■ **Task details**: In the entries that follow, repeat exactly the lines from the one that has "Instruction: Open the Favorites star panel" through the one that has "Open the Calls column menu icon", but omit pictures.

■ **Entries provided**:
-.-.-

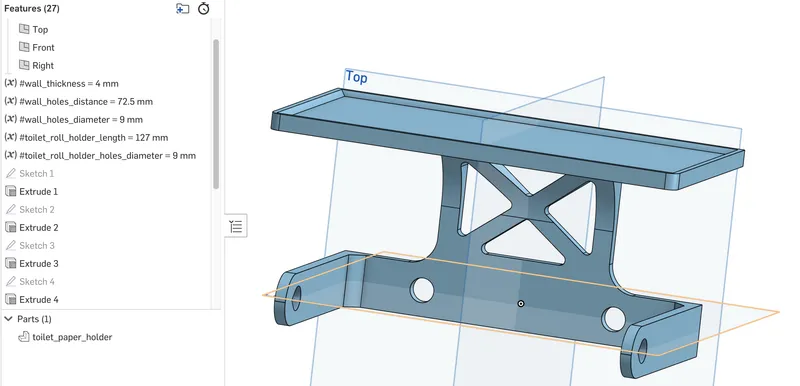Click the Top plane label in viewport
The image size is (800, 386).
tap(357, 78)
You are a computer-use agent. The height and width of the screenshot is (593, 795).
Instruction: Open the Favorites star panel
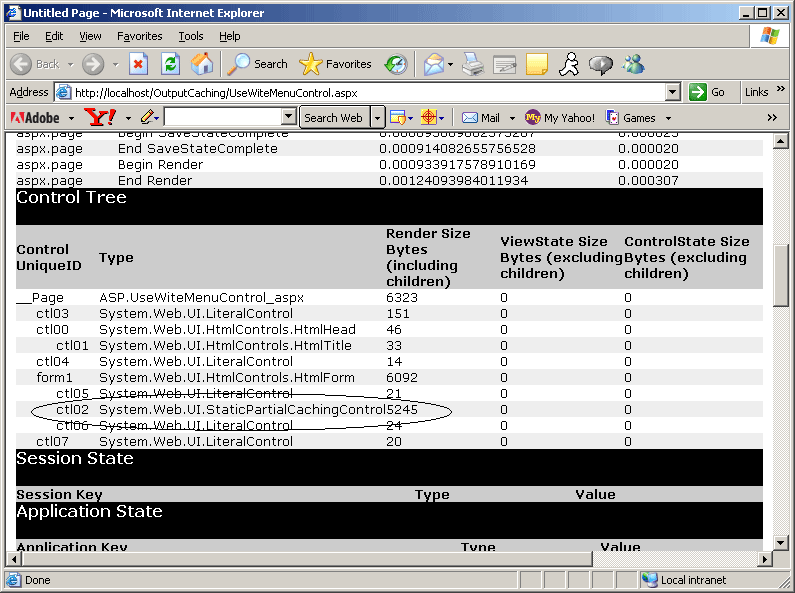336,64
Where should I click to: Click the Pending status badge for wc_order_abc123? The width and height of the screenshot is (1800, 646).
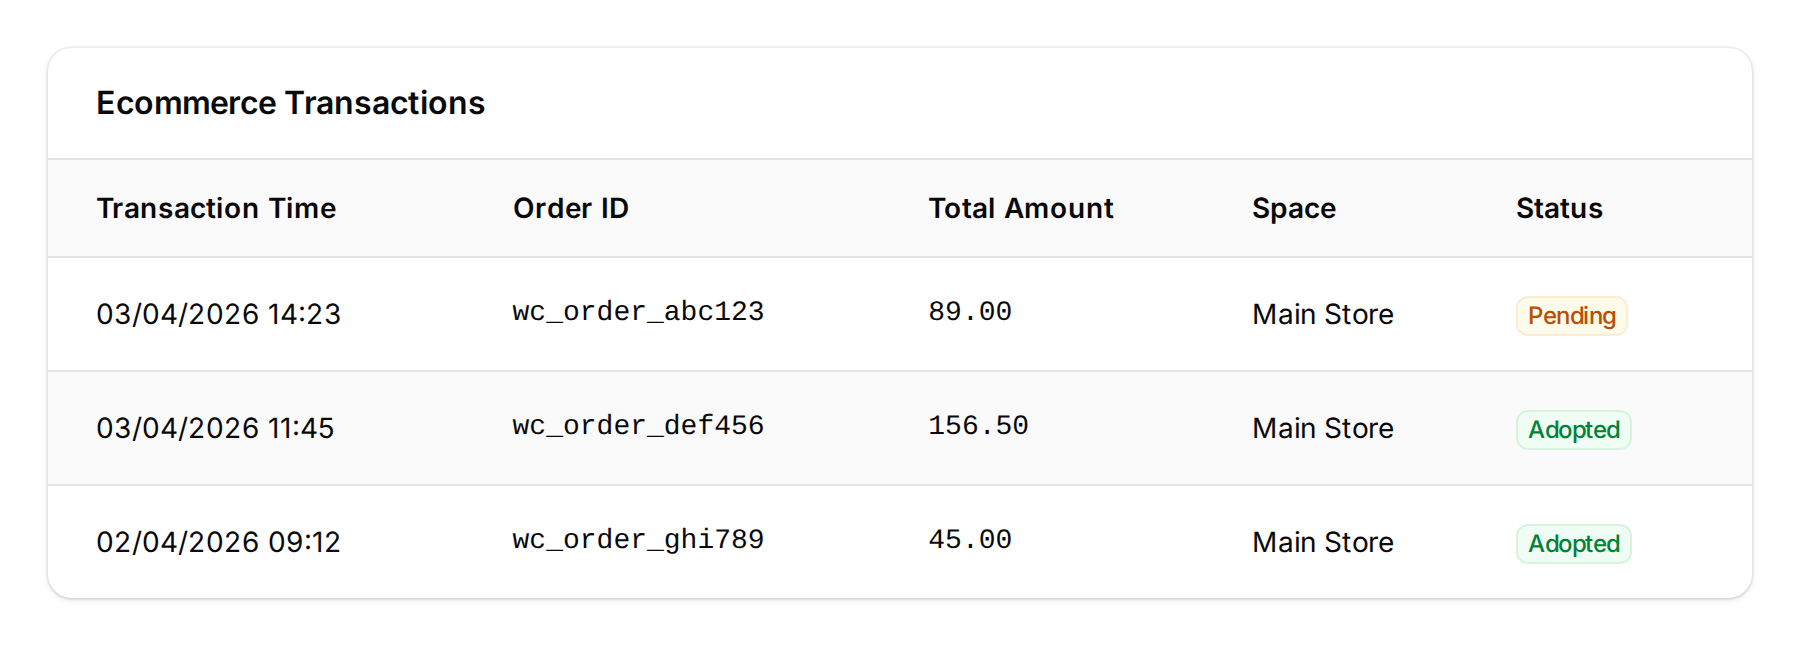point(1571,316)
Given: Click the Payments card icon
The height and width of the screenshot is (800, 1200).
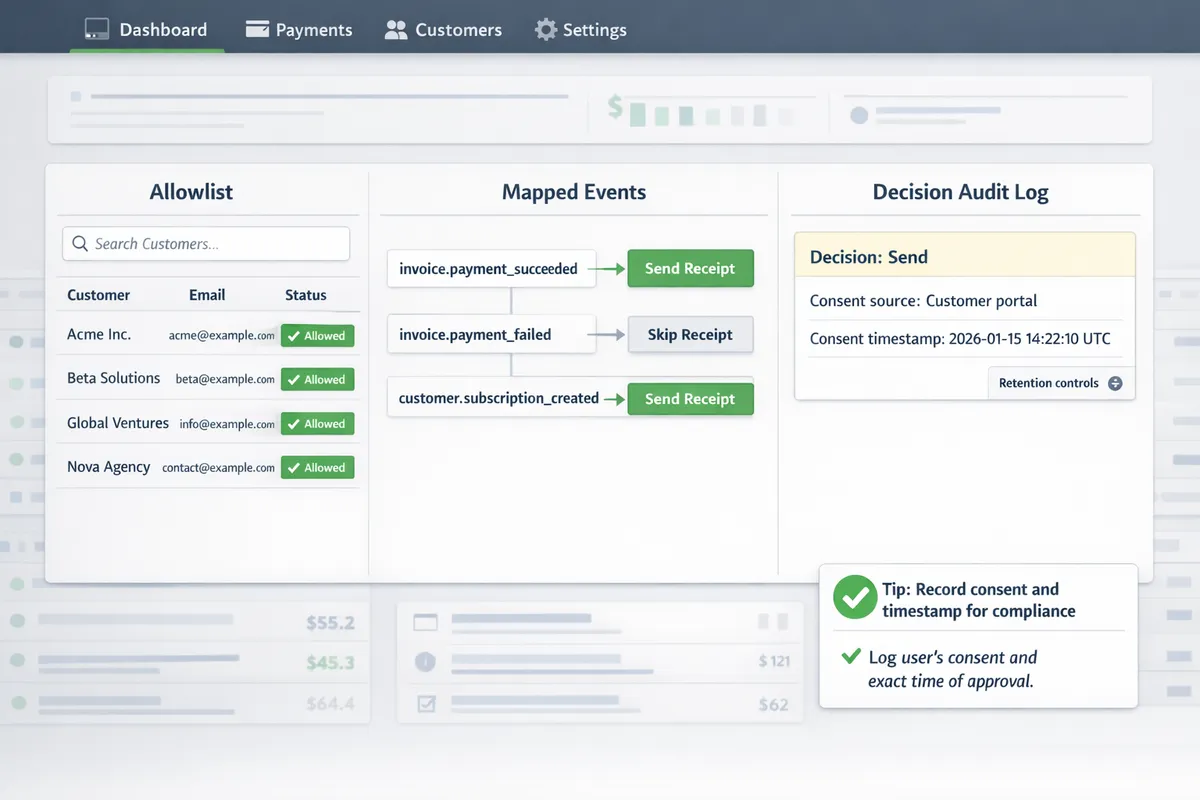Looking at the screenshot, I should tap(257, 29).
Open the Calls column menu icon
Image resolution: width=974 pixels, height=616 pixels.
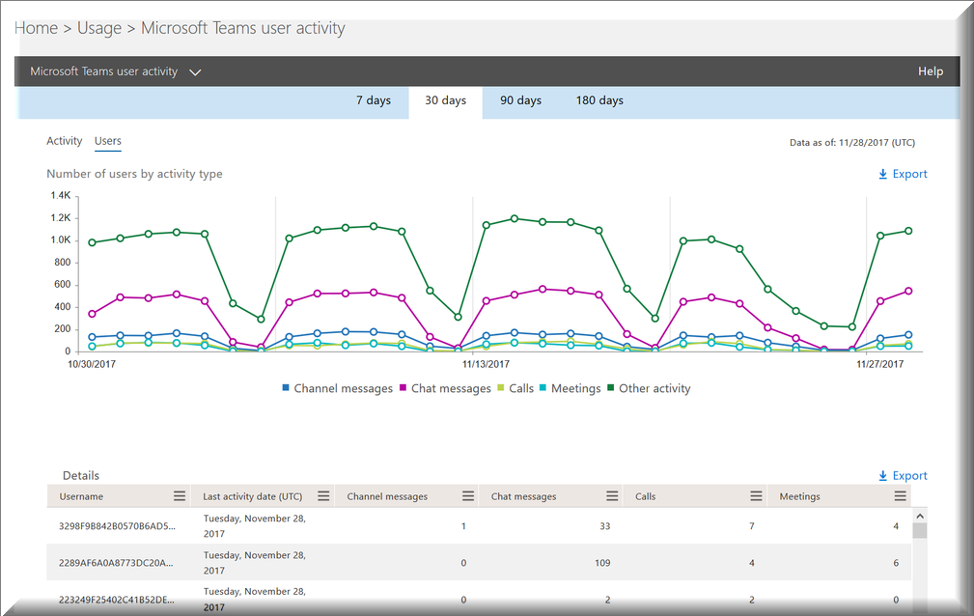click(x=757, y=495)
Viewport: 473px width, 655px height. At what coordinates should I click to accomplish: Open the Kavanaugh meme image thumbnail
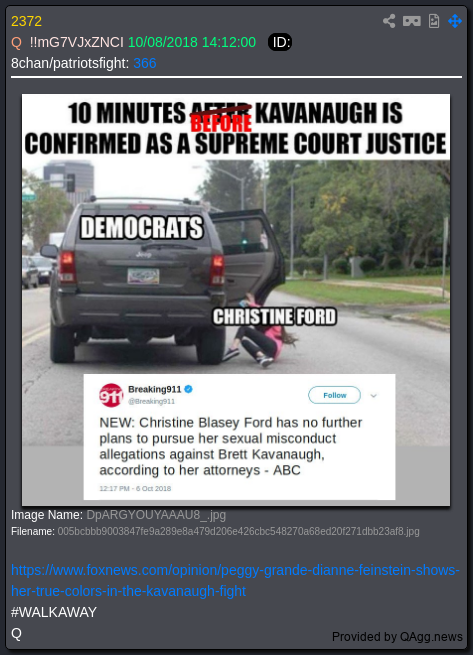click(236, 300)
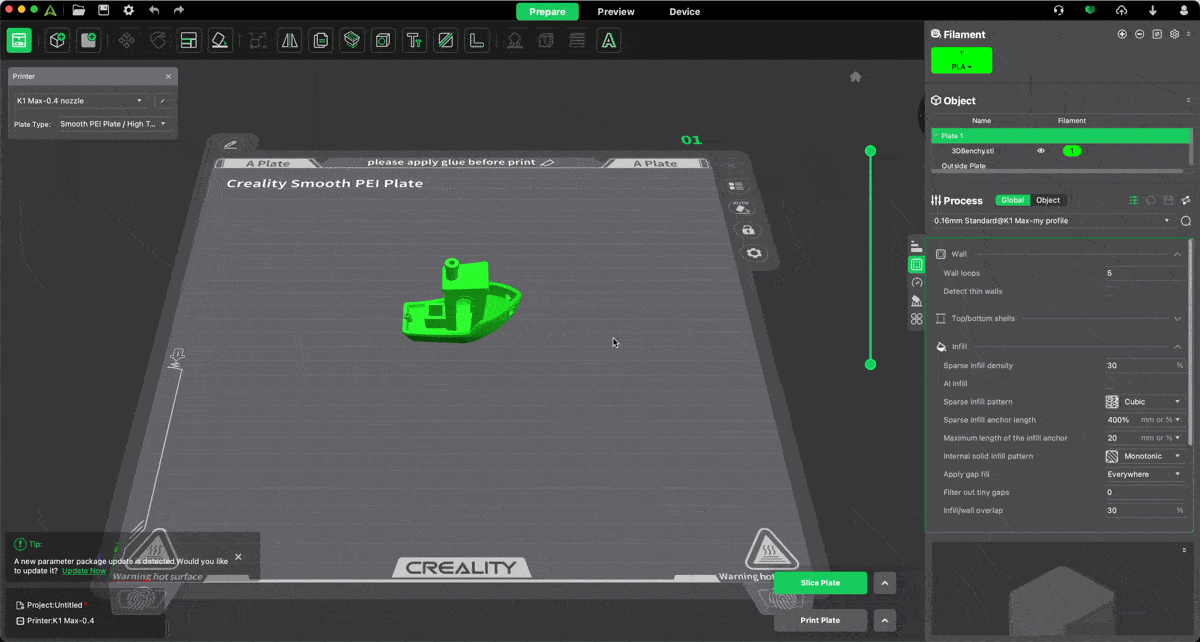1200x642 pixels.
Task: Click the home view icon in viewport
Action: pos(855,77)
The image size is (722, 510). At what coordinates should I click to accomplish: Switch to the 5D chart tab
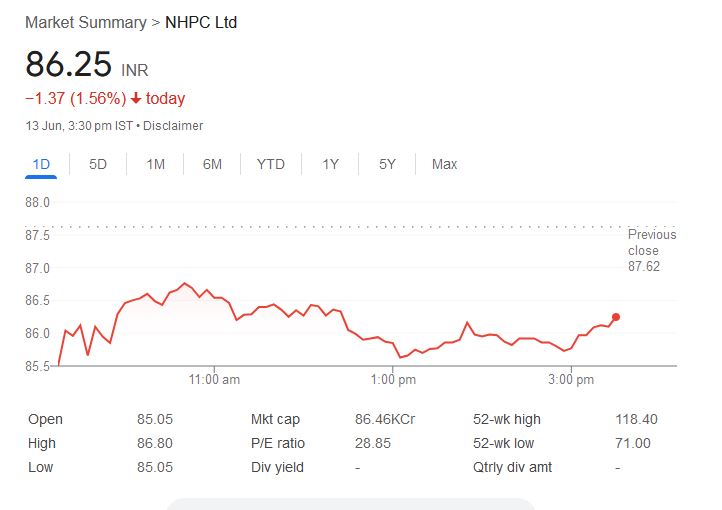(x=98, y=164)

-.-.-

■ **Written response**:
Instruction: Open the Favorites star panel
336,64
Where should I click to: Click the Pending status badge for wc_order_abc123? The width and height of the screenshot is (1800, 646).
point(1571,316)
Given: Click the Payments card icon
The height and width of the screenshot is (800, 1200).
Looking at the screenshot, I should tap(257, 29).
Open the Calls column menu icon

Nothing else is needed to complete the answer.